Zero waste can be a backpackers best friend. I have now been a regular backpacker for almost 10 years, I have gone from a maximalist packer to a minimalist one and have learnt the hard way the products that are essential and those that are not. This blog is a reflection of that and is designed to help you be a little bit lighter, more frugal and save plastic.
Menstrual cup my period routine is not plastic free all the time, but my moon cup is one of absolute essential packs. It's lightweight, comfortable and gives me confidence that I have everything I need when I need it. It saves some space from carrying tampons but mostly the peace of mind that I don't need to stock up, I have everything already. I use a Mooncup, but have also had a none branded cup that was great too.
Shampoo bars Not all shampoo bars are made the same, some are better than others and I do thoroughly recommend testing out a shampoo bar before you are reliant on it for a big trip. However, once you've got your bar they are absolutely brilliant for saving weight, space and money. It's a win win, just make sure you dry out your bar between washes. On the same vein, face cleansers now come in solid forms. If like me, you need a very gentle specific soap for your face, invest in a good solid cleanser. I really love the Ethique facial cleanser bar, although pricey it is incredible.
A good backpack although it might not sound specifically zero waste, ask a seasoned backpacker and they will probably agree, that a good backpack is a great way to save waste long term, will allow you to have pockets and space to get properly prepared and organised. You can pack up your bag with essentials to reduce waste, but also save going through backpacks quickly- as they will soon get beaten up.
Quality sandals This year I invested in Birkenstocks, in the hope that they last me a decade. Investing in quality shoes can also better for your feet and posture. Good quality sandals can allow you pack less, as they can be dressed up or down, so they're great for your travelling capsule collection.

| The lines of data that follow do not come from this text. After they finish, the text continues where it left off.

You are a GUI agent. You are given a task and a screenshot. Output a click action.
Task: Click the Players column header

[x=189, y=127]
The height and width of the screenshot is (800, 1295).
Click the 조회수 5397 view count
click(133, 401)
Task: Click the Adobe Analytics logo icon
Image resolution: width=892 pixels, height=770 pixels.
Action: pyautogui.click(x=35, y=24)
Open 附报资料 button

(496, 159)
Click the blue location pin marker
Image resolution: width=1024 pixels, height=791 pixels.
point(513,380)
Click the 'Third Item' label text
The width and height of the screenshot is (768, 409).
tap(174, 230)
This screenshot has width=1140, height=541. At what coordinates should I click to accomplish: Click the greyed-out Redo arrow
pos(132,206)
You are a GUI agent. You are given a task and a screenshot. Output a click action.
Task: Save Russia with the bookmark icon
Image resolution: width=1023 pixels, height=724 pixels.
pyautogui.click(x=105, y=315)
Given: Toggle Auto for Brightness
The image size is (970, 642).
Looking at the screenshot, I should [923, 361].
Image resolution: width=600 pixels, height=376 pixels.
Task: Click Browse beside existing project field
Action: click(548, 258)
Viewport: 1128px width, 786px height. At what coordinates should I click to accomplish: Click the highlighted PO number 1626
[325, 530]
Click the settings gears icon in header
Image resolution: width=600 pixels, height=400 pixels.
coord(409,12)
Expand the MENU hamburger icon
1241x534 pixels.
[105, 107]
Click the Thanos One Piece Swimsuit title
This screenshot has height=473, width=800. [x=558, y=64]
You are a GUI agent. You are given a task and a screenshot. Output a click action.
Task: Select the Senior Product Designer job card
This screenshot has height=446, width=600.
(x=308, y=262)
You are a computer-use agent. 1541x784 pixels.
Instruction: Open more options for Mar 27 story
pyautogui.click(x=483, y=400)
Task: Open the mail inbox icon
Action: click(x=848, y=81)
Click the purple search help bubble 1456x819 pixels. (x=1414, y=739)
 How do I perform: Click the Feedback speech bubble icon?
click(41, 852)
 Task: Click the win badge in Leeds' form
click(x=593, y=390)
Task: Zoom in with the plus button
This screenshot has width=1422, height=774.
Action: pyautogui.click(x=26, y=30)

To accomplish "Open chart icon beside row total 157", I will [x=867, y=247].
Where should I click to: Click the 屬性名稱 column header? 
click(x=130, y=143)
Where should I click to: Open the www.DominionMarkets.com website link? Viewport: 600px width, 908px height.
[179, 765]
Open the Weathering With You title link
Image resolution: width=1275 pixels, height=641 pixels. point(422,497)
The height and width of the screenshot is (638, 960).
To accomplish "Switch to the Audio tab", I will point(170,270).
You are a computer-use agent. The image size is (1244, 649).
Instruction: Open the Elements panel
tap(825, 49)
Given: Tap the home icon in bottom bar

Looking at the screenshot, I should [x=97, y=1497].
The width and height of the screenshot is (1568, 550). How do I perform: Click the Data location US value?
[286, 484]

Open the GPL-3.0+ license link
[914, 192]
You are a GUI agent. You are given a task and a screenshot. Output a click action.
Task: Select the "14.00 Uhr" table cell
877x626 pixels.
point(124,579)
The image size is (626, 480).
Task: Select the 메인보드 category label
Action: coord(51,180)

Solid deodorant I haven't use 'wet' deodorant for many years now. I either make homemade deodorant, buy zero waste or similar solid deodorants. They last so much longer than roll ons, are not a liquid so are lighter, can be taken as hand luggage, they're easier to transport and I find they're more effective. My favourite plastic free deodorants are Cacao Pow and No BO bar from Primal Suds.
Solid perfume You may see this as a bit of a luxury item, but I love perfume and long term travel needs a few luxuries. Solid perfume is exactly that. Additionally, once finished, the tins are great for travel snacks.
Spare beeswax wrap for those slices of cake to go or leftovers in restaurants to reduce waste (food and plastic) and save money. Check you can bring real beeswax to your location, there are vegan alternatives if needed. The real bonus of wax wraps is that they can fold so small yet keep your food together tightly. Ideal for travel pack lunches.
Reusable spoons or forks (or both) are handy to allow quick, cheap feeds on the go. Wooden cutlery is very light and fairly hardwearing, it saves a plastic cutlery and gets you out of a pickle if nothing is available. It also means you can more easily pack up your own goodies. I do sometimes carry a metal spoon, but if you're flying during your trip it might be worth skipping metal cutlery.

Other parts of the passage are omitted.